(Records drawn from a dataset)
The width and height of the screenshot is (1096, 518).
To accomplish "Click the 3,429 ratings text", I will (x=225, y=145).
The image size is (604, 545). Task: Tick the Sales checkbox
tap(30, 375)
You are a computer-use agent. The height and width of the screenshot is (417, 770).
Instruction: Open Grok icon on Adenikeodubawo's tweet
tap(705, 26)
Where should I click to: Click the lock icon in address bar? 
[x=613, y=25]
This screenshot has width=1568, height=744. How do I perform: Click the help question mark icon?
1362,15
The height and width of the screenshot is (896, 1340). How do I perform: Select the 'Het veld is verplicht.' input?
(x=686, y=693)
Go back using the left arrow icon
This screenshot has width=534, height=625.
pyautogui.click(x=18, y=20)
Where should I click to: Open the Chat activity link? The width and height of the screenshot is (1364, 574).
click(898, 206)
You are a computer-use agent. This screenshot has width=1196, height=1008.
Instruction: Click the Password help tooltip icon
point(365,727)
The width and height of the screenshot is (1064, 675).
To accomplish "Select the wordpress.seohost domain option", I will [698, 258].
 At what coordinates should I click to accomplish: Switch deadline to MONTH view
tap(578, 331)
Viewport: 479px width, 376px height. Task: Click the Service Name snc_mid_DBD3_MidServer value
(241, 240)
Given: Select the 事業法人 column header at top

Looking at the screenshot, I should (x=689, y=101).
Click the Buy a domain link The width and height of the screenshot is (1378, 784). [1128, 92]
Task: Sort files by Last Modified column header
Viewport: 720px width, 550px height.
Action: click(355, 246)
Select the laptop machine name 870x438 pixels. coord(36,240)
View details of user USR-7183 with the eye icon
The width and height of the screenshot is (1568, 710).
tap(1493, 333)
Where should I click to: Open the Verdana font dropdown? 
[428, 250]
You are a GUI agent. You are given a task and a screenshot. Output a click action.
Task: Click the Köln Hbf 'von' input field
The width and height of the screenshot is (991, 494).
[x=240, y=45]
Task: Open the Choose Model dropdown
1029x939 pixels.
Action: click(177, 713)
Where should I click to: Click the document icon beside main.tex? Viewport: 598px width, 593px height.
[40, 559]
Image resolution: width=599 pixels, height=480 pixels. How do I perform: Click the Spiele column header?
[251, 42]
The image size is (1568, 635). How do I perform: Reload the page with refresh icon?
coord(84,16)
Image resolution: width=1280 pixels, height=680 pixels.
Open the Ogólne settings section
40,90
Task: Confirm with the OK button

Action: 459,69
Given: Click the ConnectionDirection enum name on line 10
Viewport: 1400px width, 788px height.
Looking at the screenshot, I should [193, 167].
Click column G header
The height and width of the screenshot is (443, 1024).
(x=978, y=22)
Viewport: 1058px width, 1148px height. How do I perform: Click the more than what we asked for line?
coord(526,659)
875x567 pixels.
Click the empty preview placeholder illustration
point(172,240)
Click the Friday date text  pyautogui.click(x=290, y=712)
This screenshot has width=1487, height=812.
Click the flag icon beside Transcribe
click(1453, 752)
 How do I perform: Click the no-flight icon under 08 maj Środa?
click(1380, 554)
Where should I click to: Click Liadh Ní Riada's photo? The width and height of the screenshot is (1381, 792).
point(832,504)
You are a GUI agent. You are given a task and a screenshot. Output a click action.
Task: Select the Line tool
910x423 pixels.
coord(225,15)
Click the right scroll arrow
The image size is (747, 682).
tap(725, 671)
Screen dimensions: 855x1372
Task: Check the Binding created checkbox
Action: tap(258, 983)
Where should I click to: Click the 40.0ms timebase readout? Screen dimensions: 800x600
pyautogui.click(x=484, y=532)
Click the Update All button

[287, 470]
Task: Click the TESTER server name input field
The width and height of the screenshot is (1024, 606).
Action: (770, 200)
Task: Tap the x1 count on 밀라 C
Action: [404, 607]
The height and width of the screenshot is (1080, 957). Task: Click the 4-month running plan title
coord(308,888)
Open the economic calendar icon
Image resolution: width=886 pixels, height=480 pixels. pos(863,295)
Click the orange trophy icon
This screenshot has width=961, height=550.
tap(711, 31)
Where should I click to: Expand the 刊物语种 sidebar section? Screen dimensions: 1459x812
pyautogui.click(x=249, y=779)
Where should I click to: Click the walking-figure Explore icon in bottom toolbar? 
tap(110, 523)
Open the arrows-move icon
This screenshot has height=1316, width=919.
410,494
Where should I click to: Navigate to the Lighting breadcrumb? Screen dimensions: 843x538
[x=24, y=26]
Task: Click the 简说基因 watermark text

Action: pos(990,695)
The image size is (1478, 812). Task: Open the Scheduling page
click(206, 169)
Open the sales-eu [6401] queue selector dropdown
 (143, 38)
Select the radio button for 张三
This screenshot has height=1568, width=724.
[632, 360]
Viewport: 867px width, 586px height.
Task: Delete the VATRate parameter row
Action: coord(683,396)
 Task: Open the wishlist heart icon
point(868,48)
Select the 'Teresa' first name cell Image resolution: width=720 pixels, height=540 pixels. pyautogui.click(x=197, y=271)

Task directions: The answer should be the entries, given again without a single difference.

Reply to the task:
The width and height of the screenshot is (1096, 518).
To accomplish "Click the 3,429 ratings text", I will (x=225, y=145).
The image size is (604, 545). Task: Tick the Sales checkbox
tap(30, 375)
You are a computer-use agent. The height and width of the screenshot is (417, 770).
Instruction: Open Grok icon on Adenikeodubawo's tweet
tap(705, 26)
Where should I click to: Click the lock icon in address bar? 
[x=613, y=25]
This screenshot has width=1568, height=744. How do I perform: Click the help question mark icon?
1362,15
The height and width of the screenshot is (896, 1340). How do I perform: Select the 'Het veld is verplicht.' input?
(x=686, y=693)
Go back using the left arrow icon
This screenshot has width=534, height=625.
pyautogui.click(x=18, y=20)
Where should I click to: Open the Chat activity link? The width and height of the screenshot is (1364, 574).
click(898, 206)
You are a computer-use agent. This screenshot has width=1196, height=1008.
Instruction: Click the Password help tooltip icon
point(365,727)
The width and height of the screenshot is (1064, 675).
To accomplish "Select the wordpress.seohost domain option", I will [698, 258].
 At what coordinates should I click to accomplish: Switch deadline to MONTH view
tap(578, 331)
Viewport: 479px width, 376px height. Task: Click the Service Name snc_mid_DBD3_MidServer value
(241, 240)
Given: Select the 事業法人 column header at top

Looking at the screenshot, I should (x=689, y=101).
Click the Buy a domain link The width and height of the screenshot is (1378, 784). [1128, 92]
Task: Sort files by Last Modified column header
Viewport: 720px width, 550px height.
Action: click(355, 246)
Select the laptop machine name 870x438 pixels. coord(36,240)
View details of user USR-7183 with the eye icon
The width and height of the screenshot is (1568, 710).
tap(1493, 333)
Where should I click to: Open the Verdana font dropdown? 
[428, 250]
You are a GUI agent. You are given a task and a screenshot. Output a click action.
Task: Click the Köln Hbf 'von' input field
The width and height of the screenshot is (991, 494).
[x=240, y=45]
Task: Open the Choose Model dropdown
1029x939 pixels.
Action: click(177, 713)
Where should I click to: Click the document icon beside main.tex? Viewport: 598px width, 593px height.
[40, 559]
Image resolution: width=599 pixels, height=480 pixels. How do I perform: Click the Spiele column header?
[251, 42]
The image size is (1568, 635). How do I perform: Reload the page with refresh icon?
coord(84,16)
Image resolution: width=1280 pixels, height=680 pixels.
Open the Ogólne settings section
40,90
Task: Confirm with the OK button

Action: 459,69
Given: Click the ConnectionDirection enum name on line 10
Viewport: 1400px width, 788px height.
Looking at the screenshot, I should [193, 167].
Click column G header
The height and width of the screenshot is (443, 1024).
(x=978, y=22)
Viewport: 1058px width, 1148px height. How do I perform: Click the more than what we asked for line?
coord(526,659)
875x567 pixels.
Click the empty preview placeholder illustration
point(172,240)
Click the Friday date text  pyautogui.click(x=290, y=712)
This screenshot has width=1487, height=812.
Click the flag icon beside Transcribe
click(1453, 752)
 How do I perform: Click the no-flight icon under 08 maj Środa?
click(1380, 554)
Where should I click to: Click Liadh Ní Riada's photo? The width and height of the screenshot is (1381, 792).
point(832,504)
You are a GUI agent. You are given a task and a screenshot. Output a click action.
Task: Select the Line tool
910x423 pixels.
coord(225,15)
Click the right scroll arrow
The image size is (747, 682).
tap(725, 671)
Screen dimensions: 855x1372
Task: Check the Binding created checkbox
Action: tap(258, 983)
Where should I click to: Click the 40.0ms timebase readout? Screen dimensions: 800x600
pyautogui.click(x=484, y=532)
Click the Update All button

[287, 470]
Task: Click the TESTER server name input field
The width and height of the screenshot is (1024, 606).
Action: (770, 200)
Task: Tap the x1 count on 밀라 C
Action: [404, 607]
The height and width of the screenshot is (1080, 957). Task: Click the 4-month running plan title
coord(308,888)
Open the economic calendar icon
Image resolution: width=886 pixels, height=480 pixels. pos(863,295)
Click the orange trophy icon
This screenshot has width=961, height=550.
tap(711, 31)
Where should I click to: Expand the 刊物语种 sidebar section? Screen dimensions: 1459x812
pyautogui.click(x=249, y=779)
Where should I click to: Click the walking-figure Explore icon in bottom toolbar? 
tap(110, 523)
Open the arrows-move icon
This screenshot has height=1316, width=919.
410,494
Where should I click to: Navigate to the Lighting breadcrumb? Screen dimensions: 843x538
[x=24, y=26]
Task: Click the 简说基因 watermark text

Action: pos(990,695)
The image size is (1478, 812). Task: Open the Scheduling page
click(206, 169)
Open the sales-eu [6401] queue selector dropdown
 (143, 38)
Select the radio button for 张三
This screenshot has height=1568, width=724.
[632, 360]
Viewport: 867px width, 586px height.
Task: Delete the VATRate parameter row
Action: coord(683,396)
 Task: Open the wishlist heart icon
point(868,48)
Select the 'Teresa' first name cell Image resolution: width=720 pixels, height=540 pixels. pyautogui.click(x=197, y=271)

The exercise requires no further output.